Roberto e Mitsuo são dois desconhecidos que, após uma série de coincidências, voltam para o Brasil no mesmo dia, depois de um longo tempo no exterior. Eles se encontram devido a um terreno que foi negociado por seus pais decádas atrás e decidem tentar ganhar dinheiro em cima do local. No entanto, entram em conflito quando começam a achar que o lote possui poderes mágicos.

Crítica

Praia Grande, cidade do litoral sul paulista, possui em sua bandeira a inscrição que dá título a esse filme: Mare Nostrum, que traduzido do latim significa Nosso Mar. Ainda que esse seja o nome dado pelos antigos romanos ao Mar Mediterrâneo, as ambições do diretor Ricardo Elias são mais locais – e menos geográficas. Afinal, se o mar é de todos, a terra é de quem toma posse, de quem a possui e tem isso registrado para a posteridade. De nada adianta a palavra, em casos assim. São necessárias provas, pois somente assim o que é dito se torna verdade. E ainda que as pretensões deste longa sejam, de fato, interessantes, sua realização é mais tímida, pois faz uso de uma discussão que teria tudo para ser universal, mas acaba se contentando em ser não mais do que um (des)encontro do destino.

João (Ailton Graça) e Nakano (Edson Kameda) se encontram em um dia de muita chuva. A intensão do primeiro é começar fazer um investimento, e a do segundo é levantar fundos para abrir seu negócio próprio.

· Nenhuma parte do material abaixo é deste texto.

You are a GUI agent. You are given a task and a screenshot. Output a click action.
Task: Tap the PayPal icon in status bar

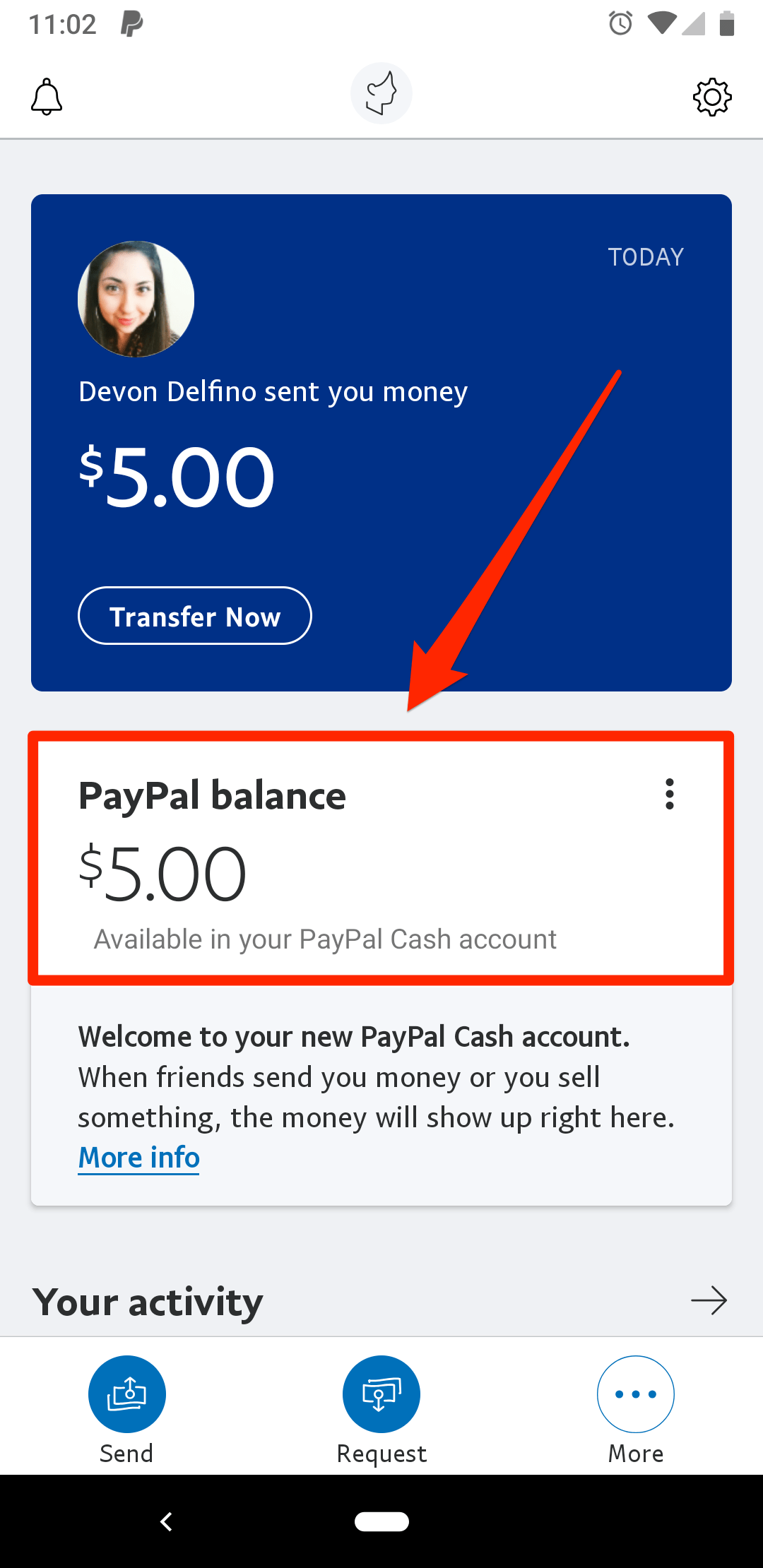click(131, 24)
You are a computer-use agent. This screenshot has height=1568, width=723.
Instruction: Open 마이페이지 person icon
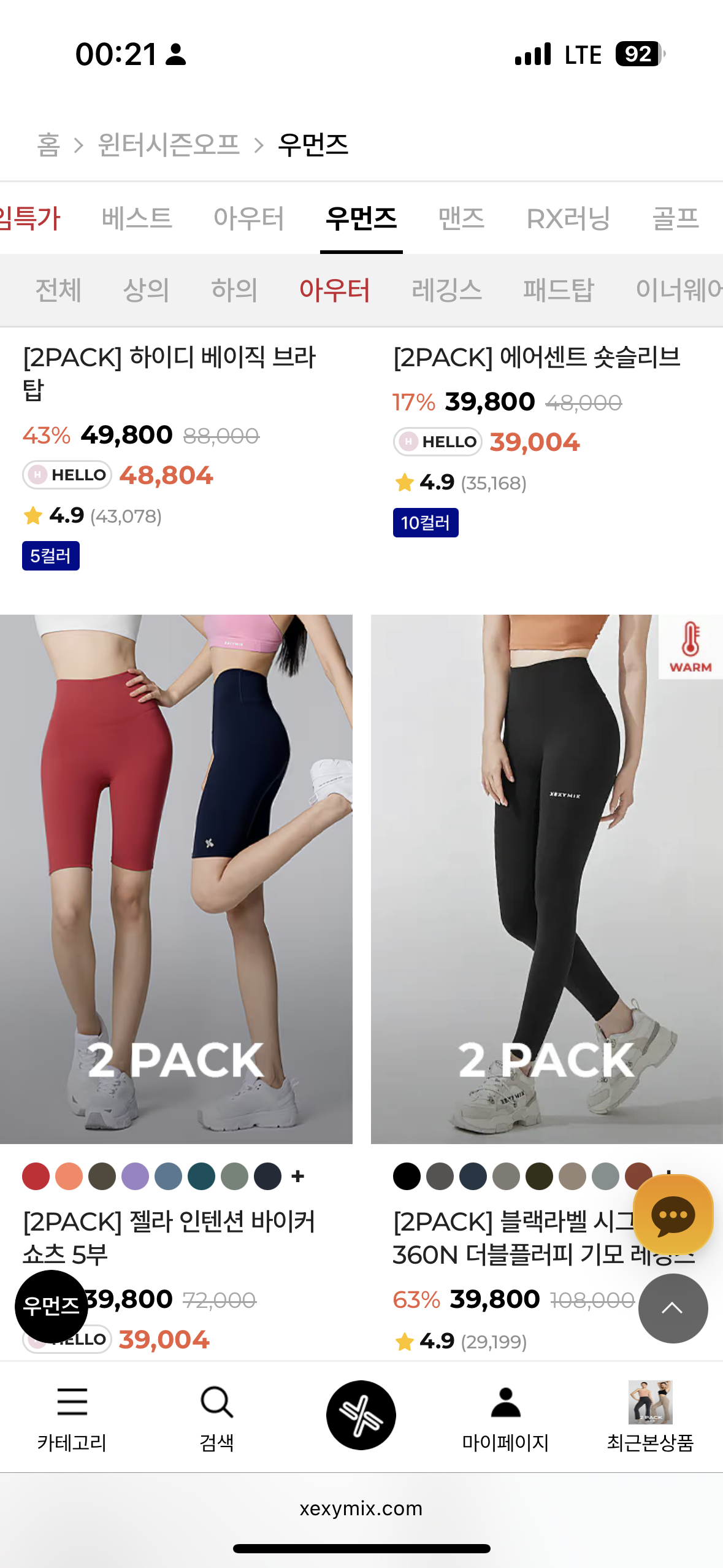[x=505, y=1402]
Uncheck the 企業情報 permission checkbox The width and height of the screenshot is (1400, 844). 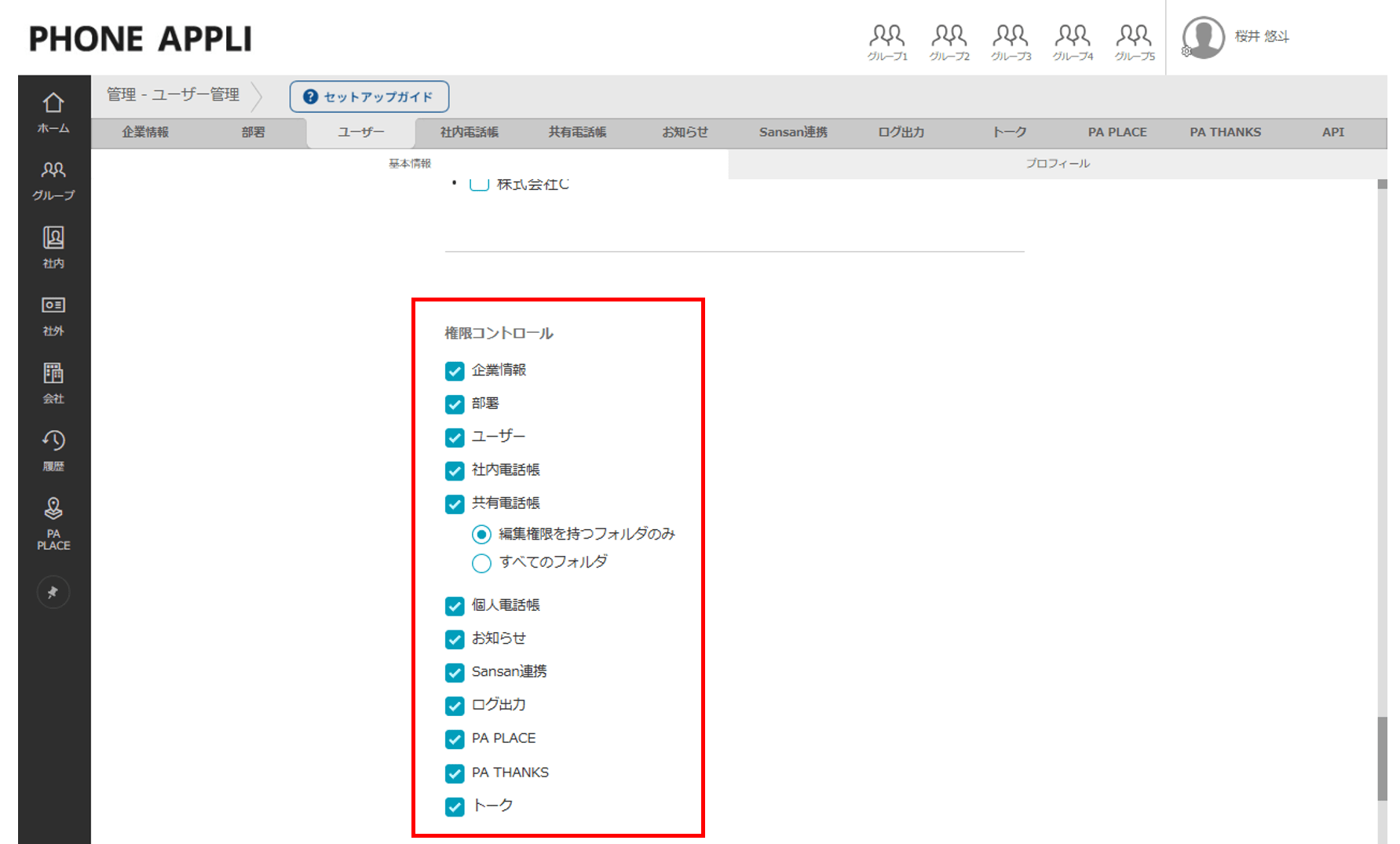tap(455, 371)
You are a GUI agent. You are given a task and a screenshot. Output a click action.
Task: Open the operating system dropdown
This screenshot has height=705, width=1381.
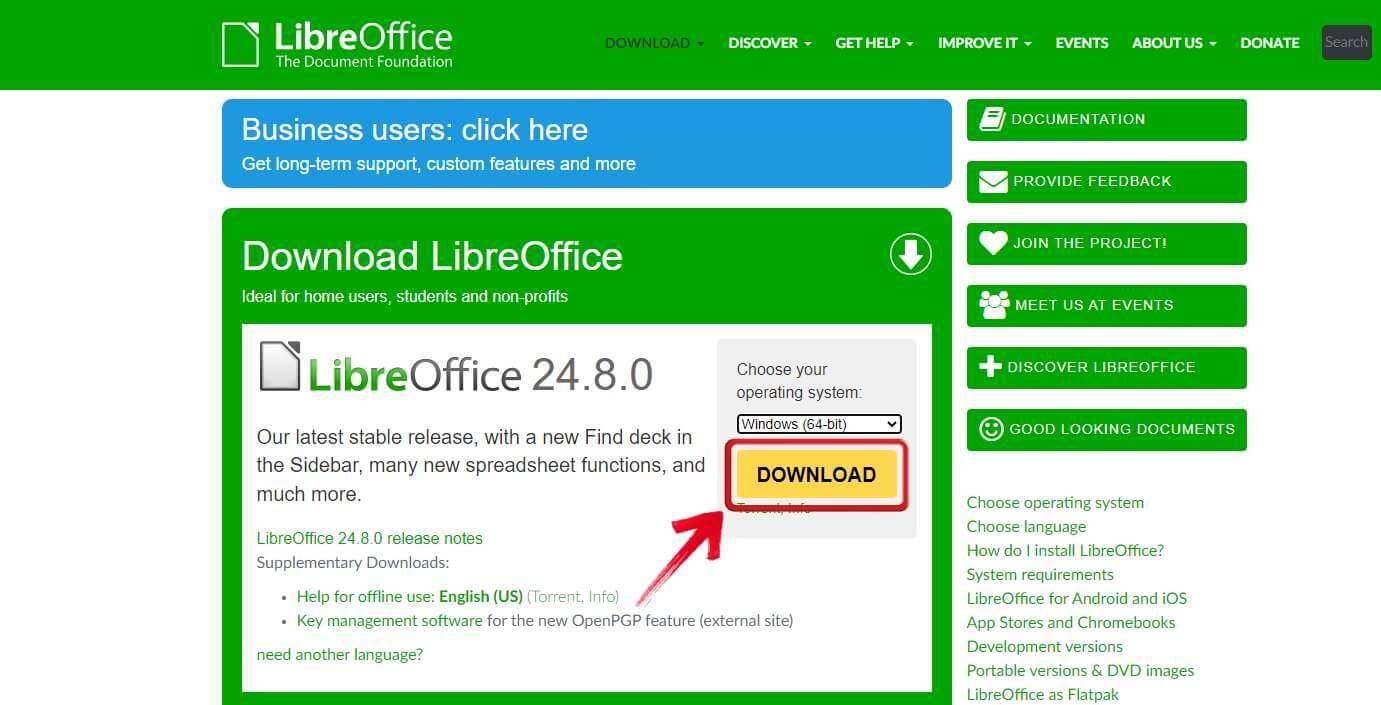coord(818,423)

No meio da questão, um terreno à beira mar. Um está disposto a comprar, o outro precisa do dinheiro da venda. Um aperto de mãos é dado, dúvidas são esclarecidas e na troca de olhares se faz a confiança: os pagamentos serão dentro das condições do comprador, e quando a dívida estiver, enfim, quitada, será feita a transferência do documento de propriedade. Para ficar melhor, só precisava abrir o tempo. E basta que um deles faça o pedido, para que a água pare de cair e o sol volte a aparecer. Coincidência? Talvez não.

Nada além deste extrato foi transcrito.